Naval confrontation is a tradition going back centuries in Japanese-Korean conflicts. In the 14th and 15th centuries, Japanese pirates ravaged the coast of Korea.

A full-scale 16th century Japanese invasion was repelled by Korea’s greatest national hero, Admiral Yi Sun-shin, and his revolutionary iron-clad boats. And, of course, a Japanese army occupied Korea while its navy sunk most of the Chinese fleet in the First Sino-Japanese war before annexing the country outright.

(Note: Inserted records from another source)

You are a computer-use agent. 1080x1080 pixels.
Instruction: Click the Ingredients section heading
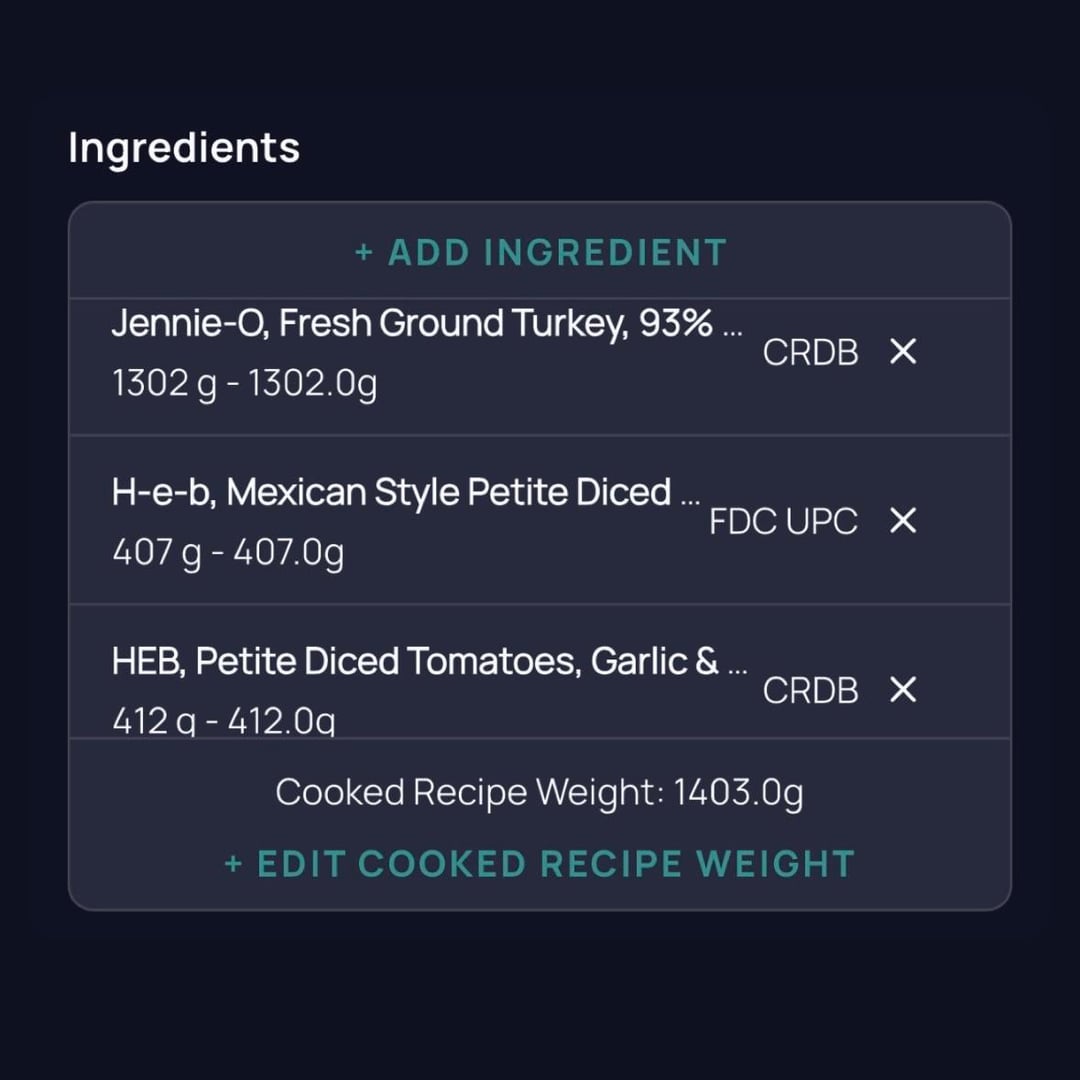(184, 148)
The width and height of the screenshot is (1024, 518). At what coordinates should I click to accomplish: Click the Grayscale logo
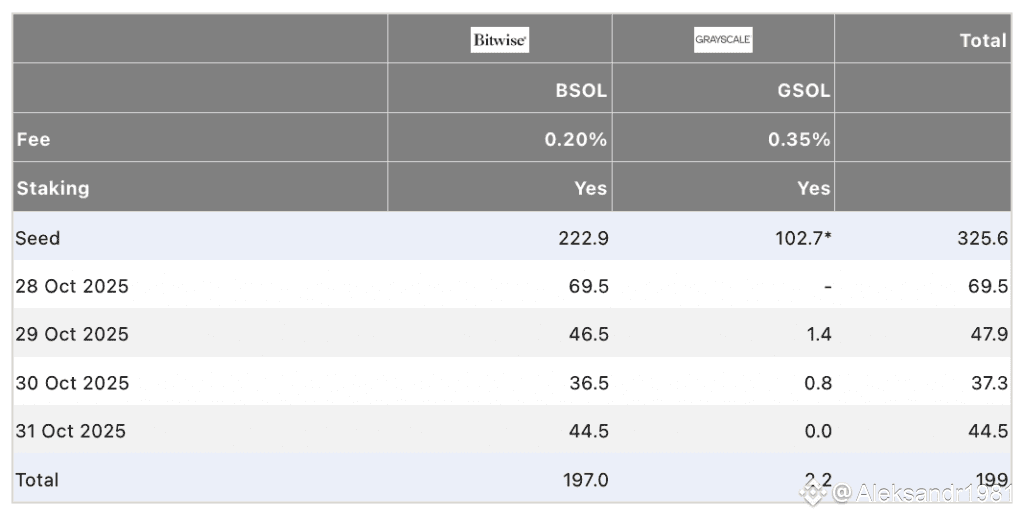tap(723, 39)
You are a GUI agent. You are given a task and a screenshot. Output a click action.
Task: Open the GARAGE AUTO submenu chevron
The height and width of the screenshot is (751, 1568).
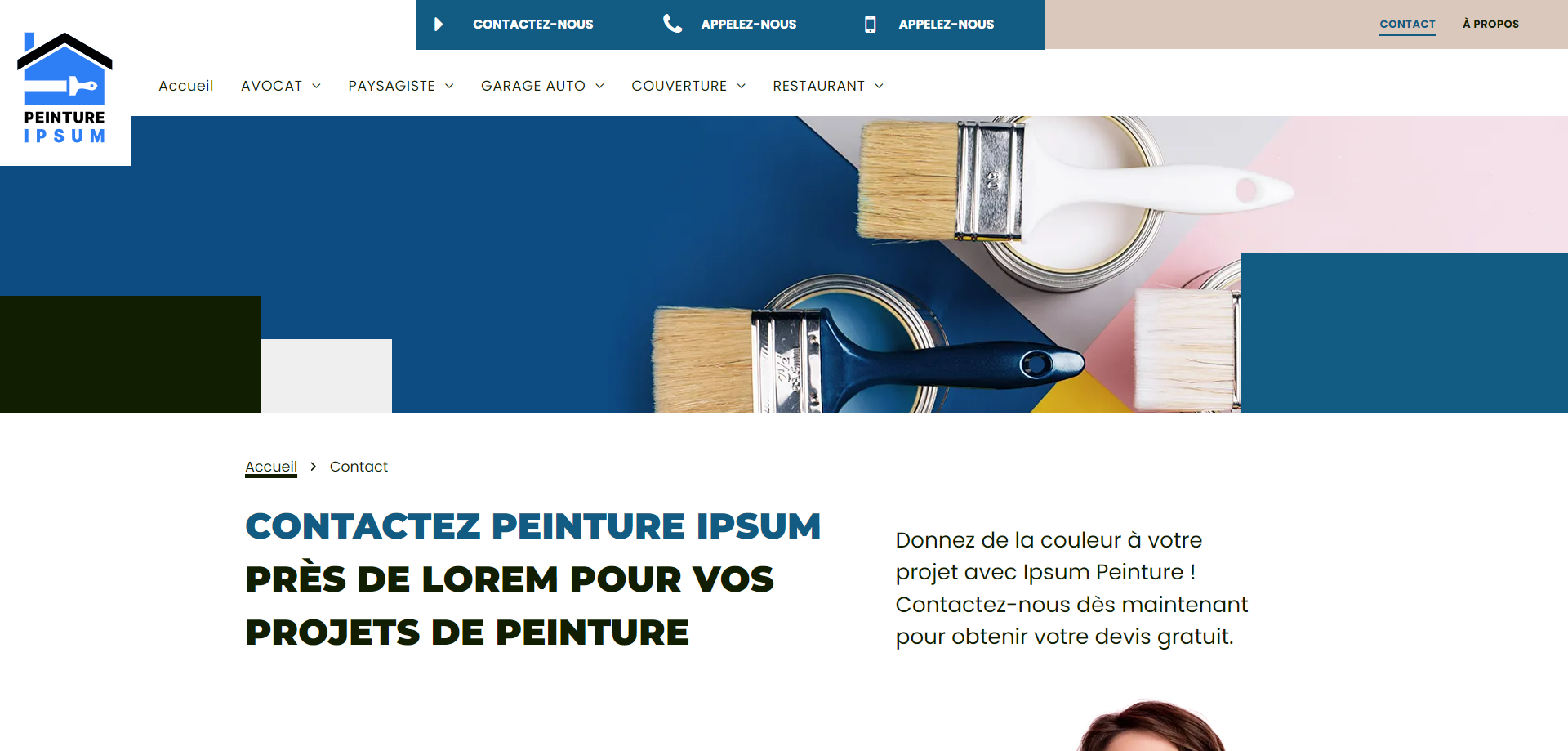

South Korea is building a “forward” naval base on Ulleung island in the Sea of Japan. Ulleung formally administers the Dokdo islets in the middle of the sea – which, incidentally, South Korea is demanding the global community change the name of, to include the Korean name for the body of water – “East Sea” – along with the commonly used “Sea of Japan.”

Tokyo does not challenge Korea over the Dokdo/Takeshima Islets the same in-your-face way that Beijing challenges Japan in the Senkakus/Diaoyus, for example. But certain Korean actions, such as Korean overflights or visits by VIPs, do bring forth protests from Tokyo.

South Korea has also completed a new naval base on Jeju Island, the southern-most territory in South Korea, which makes it strategically placed vis a vis China and Socotra.

However, somewhat like Okinawa in Japan, the navy’s new base presence on Jeju is controversial. The base can accommodate 20 warships with docks big enough to handle a US aircraft carrier.

Unlike on Okinawa, there had been no other military presence. Jeju was the site of a leftist-instigated rebellion in April, 1948, that met with a Carthaginian response: Some 30,000 people were killed in the ensuing counter-insurgency operations. Not surprisingly, the Korean military has not been very welcome on the island since.

The Jeju base is obviously a key element in Seoul’s blue water plans, since it allows direct access to the open sea. And South Korea, the world’s seventh largest trading nation, can legitimately claim to have a stake in keeping sea lanes around the world secure and open.

The Jeju base is well placed to project power over Socotra, toward China and, indeed, the seven seas. But it is also located about as far from the border of the biggest and most immediate threat facing the nation – North Korea – as possible.